Choice No. 3: Lead the way
Madrigal has found leadership opportunities in more than just his major. He's a peer mentor for several offices on campus, including OTEAM, the students who introduce IUPUI's newest Jaguars to campus every year, as well as with the organizational leadership program and in the School of Engineering and Technology, assisting students on academic probation.
Of those opportunities, he said that applying for OTEAM was one of his best decisions yet.
"One of the things I reflect on is, 'What would happen if I didn't take that step forward? If I didn't step out of my comfort zone to take on these responsibilities?' I thank OTEAM so much for getting me to step out of my comfort zone," Madrigal said. "Coming to college was a huge step forward. But I fear what would have happened if I'd never applied for OTEAM and had never been accepted."
Choice No. 4: Leave a mark
All of his choices up to that point led to this final decision to be commencement speaker. Without the decisions to attend IUPUI, join OTEAM and take advantage of new opportunities placed before him, would Madrigal be speaking at next month's commencement? Maybe. Maybe not.
"I reflect on it, and I almost can't believe that I'm the commencement speaker. I don't look at it as something huge, but then if I really step back and think about it, I'm the commencement speaker for IUPUI!" he said incredulously.

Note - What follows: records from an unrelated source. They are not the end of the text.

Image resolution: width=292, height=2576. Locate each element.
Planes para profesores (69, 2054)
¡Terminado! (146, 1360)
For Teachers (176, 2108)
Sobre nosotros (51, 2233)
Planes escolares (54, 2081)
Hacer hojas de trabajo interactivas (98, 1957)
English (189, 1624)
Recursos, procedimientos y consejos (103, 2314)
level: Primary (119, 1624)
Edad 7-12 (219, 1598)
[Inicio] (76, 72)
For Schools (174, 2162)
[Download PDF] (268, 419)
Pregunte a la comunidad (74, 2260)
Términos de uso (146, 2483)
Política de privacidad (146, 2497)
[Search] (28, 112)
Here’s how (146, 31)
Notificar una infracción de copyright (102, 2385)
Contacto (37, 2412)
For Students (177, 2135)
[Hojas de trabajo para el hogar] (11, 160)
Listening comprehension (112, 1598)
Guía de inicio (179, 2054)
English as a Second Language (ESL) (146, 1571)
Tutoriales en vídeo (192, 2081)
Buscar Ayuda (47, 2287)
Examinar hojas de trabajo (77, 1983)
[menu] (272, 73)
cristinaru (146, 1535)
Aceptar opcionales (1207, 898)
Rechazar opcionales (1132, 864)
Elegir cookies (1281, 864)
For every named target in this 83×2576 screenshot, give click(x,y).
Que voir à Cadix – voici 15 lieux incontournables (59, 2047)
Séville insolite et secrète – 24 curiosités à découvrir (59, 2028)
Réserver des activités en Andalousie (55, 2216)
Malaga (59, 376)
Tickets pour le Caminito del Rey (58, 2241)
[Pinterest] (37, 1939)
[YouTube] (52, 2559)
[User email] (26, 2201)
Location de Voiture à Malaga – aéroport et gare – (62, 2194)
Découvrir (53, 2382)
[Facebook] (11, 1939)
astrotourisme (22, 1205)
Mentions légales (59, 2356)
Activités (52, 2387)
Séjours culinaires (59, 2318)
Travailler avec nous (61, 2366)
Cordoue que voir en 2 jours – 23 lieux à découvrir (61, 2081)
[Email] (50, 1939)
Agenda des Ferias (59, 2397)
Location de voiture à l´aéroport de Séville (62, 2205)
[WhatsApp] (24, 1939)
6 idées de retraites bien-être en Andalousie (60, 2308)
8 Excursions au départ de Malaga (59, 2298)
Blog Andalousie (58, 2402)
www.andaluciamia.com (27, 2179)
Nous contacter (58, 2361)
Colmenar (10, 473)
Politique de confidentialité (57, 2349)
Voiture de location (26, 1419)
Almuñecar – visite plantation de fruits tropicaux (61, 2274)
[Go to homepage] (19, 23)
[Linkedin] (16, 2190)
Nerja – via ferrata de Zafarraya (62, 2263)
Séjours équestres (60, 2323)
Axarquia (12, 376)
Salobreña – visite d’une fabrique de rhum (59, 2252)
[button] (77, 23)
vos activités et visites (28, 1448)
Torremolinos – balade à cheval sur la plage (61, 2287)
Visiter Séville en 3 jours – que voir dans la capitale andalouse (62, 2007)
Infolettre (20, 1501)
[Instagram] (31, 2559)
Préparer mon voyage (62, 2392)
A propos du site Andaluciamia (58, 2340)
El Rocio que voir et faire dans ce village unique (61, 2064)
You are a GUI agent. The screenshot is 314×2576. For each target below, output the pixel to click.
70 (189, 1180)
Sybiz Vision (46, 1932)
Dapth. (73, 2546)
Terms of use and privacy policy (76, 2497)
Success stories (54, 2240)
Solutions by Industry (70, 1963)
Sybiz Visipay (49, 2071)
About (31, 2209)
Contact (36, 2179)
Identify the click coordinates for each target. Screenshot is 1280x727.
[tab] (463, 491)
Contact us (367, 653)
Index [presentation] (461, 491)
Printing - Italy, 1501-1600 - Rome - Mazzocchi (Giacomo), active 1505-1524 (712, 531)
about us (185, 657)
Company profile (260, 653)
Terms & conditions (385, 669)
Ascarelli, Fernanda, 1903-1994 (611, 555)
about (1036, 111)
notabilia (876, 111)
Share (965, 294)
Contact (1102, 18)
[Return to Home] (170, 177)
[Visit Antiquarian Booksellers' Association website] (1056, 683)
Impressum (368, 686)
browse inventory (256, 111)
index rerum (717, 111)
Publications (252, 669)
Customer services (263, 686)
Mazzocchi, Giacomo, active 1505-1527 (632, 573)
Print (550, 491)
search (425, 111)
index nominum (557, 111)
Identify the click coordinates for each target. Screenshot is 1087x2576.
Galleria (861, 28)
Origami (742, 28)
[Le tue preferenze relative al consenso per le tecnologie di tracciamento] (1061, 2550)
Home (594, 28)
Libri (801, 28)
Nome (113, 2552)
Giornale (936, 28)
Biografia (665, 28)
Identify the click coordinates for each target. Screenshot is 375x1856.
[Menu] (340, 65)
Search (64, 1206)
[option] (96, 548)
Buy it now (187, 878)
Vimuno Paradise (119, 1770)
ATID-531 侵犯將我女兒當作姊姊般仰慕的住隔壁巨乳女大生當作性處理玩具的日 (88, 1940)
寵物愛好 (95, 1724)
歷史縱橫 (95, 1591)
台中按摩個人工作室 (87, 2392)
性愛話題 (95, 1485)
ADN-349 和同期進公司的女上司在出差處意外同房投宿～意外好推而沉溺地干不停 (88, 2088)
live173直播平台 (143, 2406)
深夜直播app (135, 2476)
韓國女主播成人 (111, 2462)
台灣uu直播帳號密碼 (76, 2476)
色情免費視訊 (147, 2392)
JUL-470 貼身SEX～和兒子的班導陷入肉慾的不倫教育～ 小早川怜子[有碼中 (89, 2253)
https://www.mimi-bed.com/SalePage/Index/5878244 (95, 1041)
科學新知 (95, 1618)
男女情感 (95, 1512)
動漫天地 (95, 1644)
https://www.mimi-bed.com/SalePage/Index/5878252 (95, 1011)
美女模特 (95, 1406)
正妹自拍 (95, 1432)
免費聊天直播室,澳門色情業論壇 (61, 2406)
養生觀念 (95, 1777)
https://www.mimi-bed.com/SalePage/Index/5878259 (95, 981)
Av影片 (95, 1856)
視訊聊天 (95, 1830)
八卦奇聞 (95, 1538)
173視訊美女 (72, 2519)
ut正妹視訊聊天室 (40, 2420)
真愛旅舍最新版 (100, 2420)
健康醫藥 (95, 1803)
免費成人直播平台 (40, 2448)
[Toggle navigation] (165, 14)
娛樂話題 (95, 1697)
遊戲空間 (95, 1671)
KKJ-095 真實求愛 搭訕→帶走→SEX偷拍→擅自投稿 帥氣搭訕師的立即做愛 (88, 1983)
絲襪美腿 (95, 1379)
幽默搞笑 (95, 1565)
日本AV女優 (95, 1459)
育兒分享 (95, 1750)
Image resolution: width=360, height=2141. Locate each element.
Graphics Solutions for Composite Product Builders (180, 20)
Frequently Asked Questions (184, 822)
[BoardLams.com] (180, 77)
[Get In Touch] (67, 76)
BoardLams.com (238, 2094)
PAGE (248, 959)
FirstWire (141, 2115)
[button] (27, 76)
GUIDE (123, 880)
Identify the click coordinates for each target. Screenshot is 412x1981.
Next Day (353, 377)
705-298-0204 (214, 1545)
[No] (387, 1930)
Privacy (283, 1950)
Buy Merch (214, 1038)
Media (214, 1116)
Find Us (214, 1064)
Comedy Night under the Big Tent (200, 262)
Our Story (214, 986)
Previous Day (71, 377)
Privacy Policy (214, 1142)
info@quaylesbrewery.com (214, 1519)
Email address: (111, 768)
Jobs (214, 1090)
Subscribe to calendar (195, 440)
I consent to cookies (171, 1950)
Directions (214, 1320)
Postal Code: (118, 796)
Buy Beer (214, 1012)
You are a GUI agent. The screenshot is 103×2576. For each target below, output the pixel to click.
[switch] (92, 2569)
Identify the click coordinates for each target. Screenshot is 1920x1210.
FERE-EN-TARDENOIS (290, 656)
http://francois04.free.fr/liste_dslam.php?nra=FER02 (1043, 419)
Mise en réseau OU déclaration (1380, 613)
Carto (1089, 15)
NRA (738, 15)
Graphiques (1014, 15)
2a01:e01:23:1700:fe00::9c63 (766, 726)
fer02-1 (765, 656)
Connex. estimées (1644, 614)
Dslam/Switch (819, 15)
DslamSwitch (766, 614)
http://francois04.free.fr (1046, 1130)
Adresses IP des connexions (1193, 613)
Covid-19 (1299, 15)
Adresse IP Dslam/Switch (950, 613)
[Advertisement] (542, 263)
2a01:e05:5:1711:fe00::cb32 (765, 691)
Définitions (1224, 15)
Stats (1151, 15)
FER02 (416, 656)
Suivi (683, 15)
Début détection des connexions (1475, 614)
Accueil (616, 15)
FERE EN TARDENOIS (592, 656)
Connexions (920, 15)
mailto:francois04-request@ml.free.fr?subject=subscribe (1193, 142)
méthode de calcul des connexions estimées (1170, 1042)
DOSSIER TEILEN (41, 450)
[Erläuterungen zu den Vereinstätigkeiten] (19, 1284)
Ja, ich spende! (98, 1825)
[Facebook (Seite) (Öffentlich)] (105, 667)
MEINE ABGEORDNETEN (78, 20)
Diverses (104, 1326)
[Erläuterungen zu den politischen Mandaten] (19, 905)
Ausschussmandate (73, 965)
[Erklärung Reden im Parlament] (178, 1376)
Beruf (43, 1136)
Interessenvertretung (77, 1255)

"My friend Lauren told me, 'You should try that out and see if you have a shot at it. You'd be good for it.' Ever since I started putting together my application, I was thinking to myself, 'I really want this.' What I do, I always do for others. I first saw this as something I wanted to do for myself, but going through this speech, the message that I want to get across is still for others. I want to be able to leave my mark one last time."